===== Data provided

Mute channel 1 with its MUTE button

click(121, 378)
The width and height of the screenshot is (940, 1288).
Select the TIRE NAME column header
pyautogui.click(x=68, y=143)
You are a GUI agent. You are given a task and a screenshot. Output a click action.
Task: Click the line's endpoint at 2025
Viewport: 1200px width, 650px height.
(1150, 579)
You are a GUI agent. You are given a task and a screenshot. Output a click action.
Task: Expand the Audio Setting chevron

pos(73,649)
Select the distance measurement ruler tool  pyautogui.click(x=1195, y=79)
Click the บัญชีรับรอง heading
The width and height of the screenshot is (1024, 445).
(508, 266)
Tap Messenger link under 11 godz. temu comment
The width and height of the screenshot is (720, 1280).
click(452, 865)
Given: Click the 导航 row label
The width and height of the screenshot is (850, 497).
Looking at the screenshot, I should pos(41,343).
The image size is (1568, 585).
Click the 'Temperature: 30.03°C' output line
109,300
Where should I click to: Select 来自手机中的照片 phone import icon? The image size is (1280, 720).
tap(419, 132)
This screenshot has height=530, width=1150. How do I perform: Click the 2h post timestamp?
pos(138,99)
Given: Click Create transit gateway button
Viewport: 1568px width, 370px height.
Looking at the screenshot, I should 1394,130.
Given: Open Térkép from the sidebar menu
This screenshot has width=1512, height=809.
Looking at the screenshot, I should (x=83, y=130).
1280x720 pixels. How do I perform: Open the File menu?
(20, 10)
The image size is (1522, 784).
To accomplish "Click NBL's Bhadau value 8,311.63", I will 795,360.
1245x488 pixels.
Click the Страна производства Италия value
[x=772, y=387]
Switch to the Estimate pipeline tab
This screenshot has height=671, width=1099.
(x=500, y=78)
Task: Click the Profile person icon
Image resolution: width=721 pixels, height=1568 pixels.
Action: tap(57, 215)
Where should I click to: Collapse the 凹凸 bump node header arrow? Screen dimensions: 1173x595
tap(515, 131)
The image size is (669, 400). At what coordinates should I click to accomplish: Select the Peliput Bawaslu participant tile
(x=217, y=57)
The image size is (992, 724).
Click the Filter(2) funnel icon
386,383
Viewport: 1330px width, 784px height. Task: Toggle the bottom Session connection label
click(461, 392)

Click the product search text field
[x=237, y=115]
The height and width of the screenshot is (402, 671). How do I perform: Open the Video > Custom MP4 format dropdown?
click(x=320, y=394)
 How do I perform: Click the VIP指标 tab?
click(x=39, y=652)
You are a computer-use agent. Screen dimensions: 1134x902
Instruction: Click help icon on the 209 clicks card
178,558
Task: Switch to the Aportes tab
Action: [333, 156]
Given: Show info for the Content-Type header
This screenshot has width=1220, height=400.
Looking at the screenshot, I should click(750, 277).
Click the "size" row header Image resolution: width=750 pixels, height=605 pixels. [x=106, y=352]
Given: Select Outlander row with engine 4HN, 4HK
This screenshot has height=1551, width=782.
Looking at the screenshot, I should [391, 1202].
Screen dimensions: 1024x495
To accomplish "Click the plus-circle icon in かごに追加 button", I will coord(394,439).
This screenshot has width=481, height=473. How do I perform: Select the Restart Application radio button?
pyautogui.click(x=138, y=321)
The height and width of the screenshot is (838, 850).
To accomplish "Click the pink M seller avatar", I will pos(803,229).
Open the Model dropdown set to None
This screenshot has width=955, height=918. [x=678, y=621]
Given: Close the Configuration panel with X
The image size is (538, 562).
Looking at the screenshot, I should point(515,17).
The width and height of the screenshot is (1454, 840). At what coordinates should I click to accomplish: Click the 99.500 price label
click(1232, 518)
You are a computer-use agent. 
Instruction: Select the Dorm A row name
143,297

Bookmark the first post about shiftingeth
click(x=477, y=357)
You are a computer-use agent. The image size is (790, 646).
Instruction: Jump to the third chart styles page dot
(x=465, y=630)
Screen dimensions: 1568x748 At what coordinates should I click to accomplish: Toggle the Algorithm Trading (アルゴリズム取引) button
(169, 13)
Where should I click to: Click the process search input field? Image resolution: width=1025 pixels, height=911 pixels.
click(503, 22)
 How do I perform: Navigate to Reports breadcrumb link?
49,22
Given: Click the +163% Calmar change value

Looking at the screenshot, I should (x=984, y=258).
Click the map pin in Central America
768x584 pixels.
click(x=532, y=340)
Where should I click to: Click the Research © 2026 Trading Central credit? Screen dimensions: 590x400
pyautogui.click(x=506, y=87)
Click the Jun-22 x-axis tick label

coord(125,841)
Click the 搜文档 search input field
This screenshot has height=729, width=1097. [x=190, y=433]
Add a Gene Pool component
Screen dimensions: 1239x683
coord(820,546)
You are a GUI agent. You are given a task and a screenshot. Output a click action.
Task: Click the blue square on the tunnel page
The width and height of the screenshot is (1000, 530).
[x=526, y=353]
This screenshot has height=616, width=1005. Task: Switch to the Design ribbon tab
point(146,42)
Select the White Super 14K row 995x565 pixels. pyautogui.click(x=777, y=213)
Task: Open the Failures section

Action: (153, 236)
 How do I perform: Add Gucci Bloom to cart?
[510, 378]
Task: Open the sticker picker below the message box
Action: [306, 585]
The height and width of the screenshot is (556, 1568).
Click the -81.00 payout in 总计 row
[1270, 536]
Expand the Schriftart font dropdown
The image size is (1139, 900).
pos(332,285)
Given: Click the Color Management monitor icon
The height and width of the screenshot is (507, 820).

==========

= What this task involves =
The expected response reproduces all of the data precisely.

= Answer to this exercise =
Mute channel 1 with its MUTE button

click(121, 378)
The width and height of the screenshot is (940, 1288).
Select the TIRE NAME column header
pyautogui.click(x=68, y=143)
You are a GUI agent. You are given a task and a screenshot. Output a click action.
Task: Click the line's endpoint at 2025
Viewport: 1200px width, 650px height.
(1150, 579)
You are a GUI agent. You are given a task and a screenshot. Output a click action.
Task: Expand the Audio Setting chevron

pos(73,649)
Select the distance measurement ruler tool  pyautogui.click(x=1195, y=79)
Click the บัญชีรับรอง heading
The width and height of the screenshot is (1024, 445).
(508, 266)
Tap Messenger link under 11 godz. temu comment
The width and height of the screenshot is (720, 1280).
click(452, 865)
Given: Click the 导航 row label
The width and height of the screenshot is (850, 497).
Looking at the screenshot, I should pos(41,343).
The image size is (1568, 585).
Click the 'Temperature: 30.03°C' output line
109,300
Where should I click to: Select 来自手机中的照片 phone import icon? The image size is (1280, 720).
tap(419, 132)
This screenshot has height=530, width=1150. How do I perform: Click the 2h post timestamp?
pos(138,99)
Given: Click Create transit gateway button
Viewport: 1568px width, 370px height.
Looking at the screenshot, I should 1394,130.
Given: Open Térkép from the sidebar menu
This screenshot has width=1512, height=809.
Looking at the screenshot, I should (x=83, y=130).
1280x720 pixels. How do I perform: Open the File menu?
(20, 10)
The image size is (1522, 784).
To accomplish "Click NBL's Bhadau value 8,311.63", I will 795,360.
1245x488 pixels.
Click the Страна производства Италия value
[x=772, y=387]
Switch to the Estimate pipeline tab
This screenshot has height=671, width=1099.
(x=500, y=78)
Task: Click the Profile person icon
Image resolution: width=721 pixels, height=1568 pixels.
Action: tap(57, 215)
Where should I click to: Collapse the 凹凸 bump node header arrow? Screen dimensions: 1173x595
tap(515, 131)
The image size is (669, 400). At what coordinates should I click to accomplish: Select the Peliput Bawaslu participant tile
(x=217, y=57)
The image size is (992, 724).
Click the Filter(2) funnel icon
386,383
Viewport: 1330px width, 784px height. Task: Toggle the bottom Session connection label
click(461, 392)

Click the product search text field
[x=237, y=115]
The height and width of the screenshot is (402, 671). How do I perform: Open the Video > Custom MP4 format dropdown?
click(x=320, y=394)
 How do I perform: Click the VIP指标 tab?
click(x=39, y=652)
You are a computer-use agent. Screen dimensions: 1134x902
Instruction: Click help icon on the 209 clicks card
178,558
Task: Switch to the Aportes tab
Action: [333, 156]
Given: Show info for the Content-Type header
This screenshot has width=1220, height=400.
Looking at the screenshot, I should click(750, 277).
Click the "size" row header Image resolution: width=750 pixels, height=605 pixels. [x=106, y=352]
Given: Select Outlander row with engine 4HN, 4HK
This screenshot has height=1551, width=782.
Looking at the screenshot, I should [391, 1202].
Screen dimensions: 1024x495
To accomplish "Click the plus-circle icon in かごに追加 button", I will coord(394,439).
This screenshot has width=481, height=473. How do I perform: Select the Restart Application radio button?
pyautogui.click(x=138, y=321)
The height and width of the screenshot is (838, 850).
To accomplish "Click the pink M seller avatar", I will pos(803,229).
Open the Model dropdown set to None
This screenshot has width=955, height=918. [x=678, y=621]
Given: Close the Configuration panel with X
The image size is (538, 562).
Looking at the screenshot, I should point(515,17).
The width and height of the screenshot is (1454, 840). At what coordinates should I click to accomplish: Click the 99.500 price label
click(1232, 518)
You are a computer-use agent. 
Instruction: Select the Dorm A row name
143,297

Bookmark the first post about shiftingeth
click(x=477, y=357)
You are a computer-use agent. The image size is (790, 646).
Instruction: Jump to the third chart styles page dot
(x=465, y=630)
Screen dimensions: 1568x748 At what coordinates should I click to accomplish: Toggle the Algorithm Trading (アルゴリズム取引) button
(169, 13)
Where should I click to: Click the process search input field? Image resolution: width=1025 pixels, height=911 pixels.
click(503, 22)
 How do I perform: Navigate to Reports breadcrumb link?
49,22
Given: Click the +163% Calmar change value

Looking at the screenshot, I should (x=984, y=258).
Click the map pin in Central America
768x584 pixels.
click(x=532, y=340)
Where should I click to: Click the Research © 2026 Trading Central credit? Screen dimensions: 590x400
pyautogui.click(x=506, y=87)
Click the Jun-22 x-axis tick label

coord(125,841)
Click the 搜文档 search input field
This screenshot has height=729, width=1097. [x=190, y=433]
Add a Gene Pool component
Screen dimensions: 1239x683
coord(820,546)
You are a GUI agent. You are given a task and a screenshot. Output a click action.
Task: Click the blue square on the tunnel page
The width and height of the screenshot is (1000, 530).
[x=526, y=353]
This screenshot has height=616, width=1005. Task: Switch to the Design ribbon tab
point(146,42)
Select the White Super 14K row 995x565 pixels. pyautogui.click(x=777, y=213)
Task: Open the Failures section

Action: (153, 236)
 How do I perform: Add Gucci Bloom to cart?
[510, 378]
Task: Open the sticker picker below the message box
Action: [306, 585]
The height and width of the screenshot is (556, 1568).
Click the -81.00 payout in 总计 row
[1270, 536]
Expand the Schriftart font dropdown
The image size is (1139, 900).
pos(332,285)
Given: Click the Color Management monitor icon
The height and width of the screenshot is (507, 820).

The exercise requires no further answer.